İmâm-ı A’zam Ebû Hanîfe Hazretleri, bir gün yanında birkaç arkadaşıyla otururken, önlerinden bir adam geçti. Ebû Hanîfe hazretleri, yanındakilere şöyle dedi:
“Bu giden adam hakkındaki ferâsetimi söyleyeyim mi?”
Hepsi merak ederek atıldılar:
“Söyle!” dediler.
Ebû Hanîfe Hazretleri anlatmaya başladı:
“Bu adam, bu şehrin yabancısıdır, muallimdir ve koynundaki bohçada tatlı vardır.”
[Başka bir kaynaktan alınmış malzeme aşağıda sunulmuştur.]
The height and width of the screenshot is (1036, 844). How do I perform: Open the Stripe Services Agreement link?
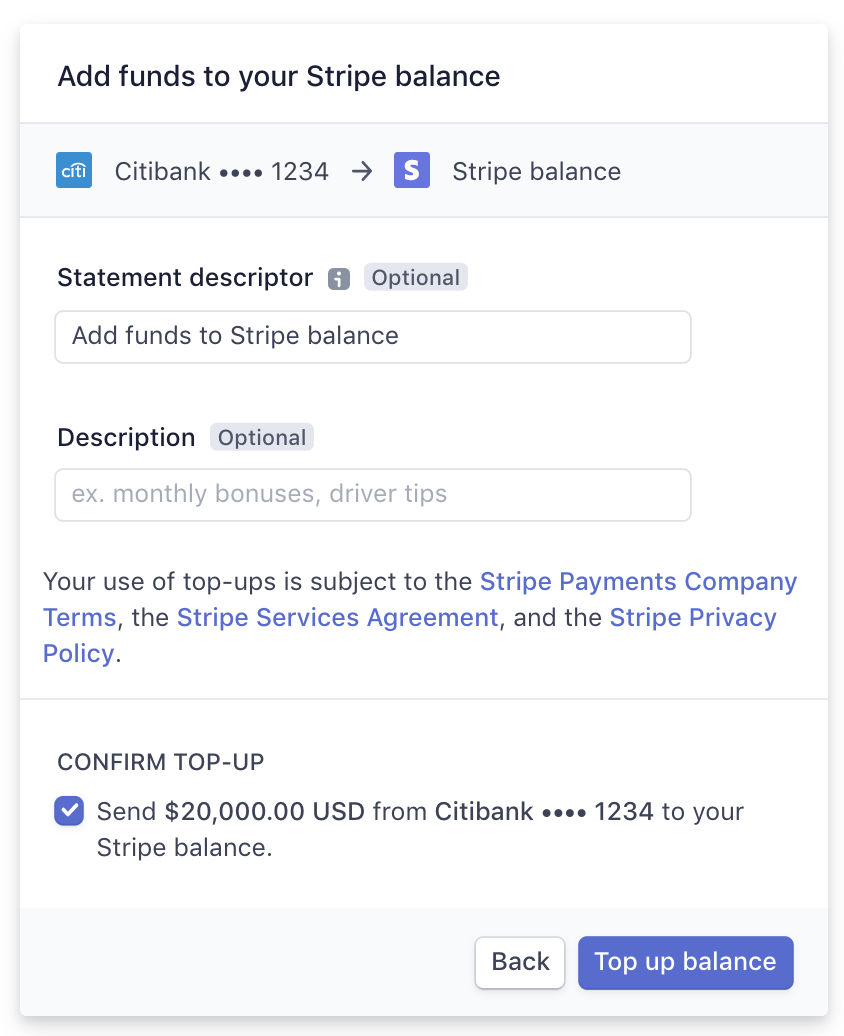click(337, 617)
İmâmın yanındakiler hemen adamın yanına gittiler. İmâm’ın söylediği hususları sordular. Aynen İmâm’ın dediği gibi çıktı. Adam yabancıydı, muallimdi ve çıkınında da bal vardı. İmâm’ın arkadaşları buna hayret ettiler. İmâm’a sordular:
“Yâ İmâm! Bunu nasıl anladınız?”
Ebû Hanîfe Hazretleri, şöyle cevap verdi:
“Adama dikkat ettim, merakla sağına soluna bakıyor, hâlinde değişmeler oluyordu. Bunlan anladım ki, bu memleketin yabancısıdır. Yine gördüm ki, çocuklara rastgeldiğinde onlara dikkatlice bakıyor, onlarla alâkadâr oluyor. Bundan da muallim olduğunu anladım. Ve yine gördüm ki koynundaki çıkına sinekler girip çıkıyor, etrafında sinekler uçuşuyor. Sinekler tatlıyı severler. Buradan, koynunda tatlı bir yiyecek olduğunu anladım.”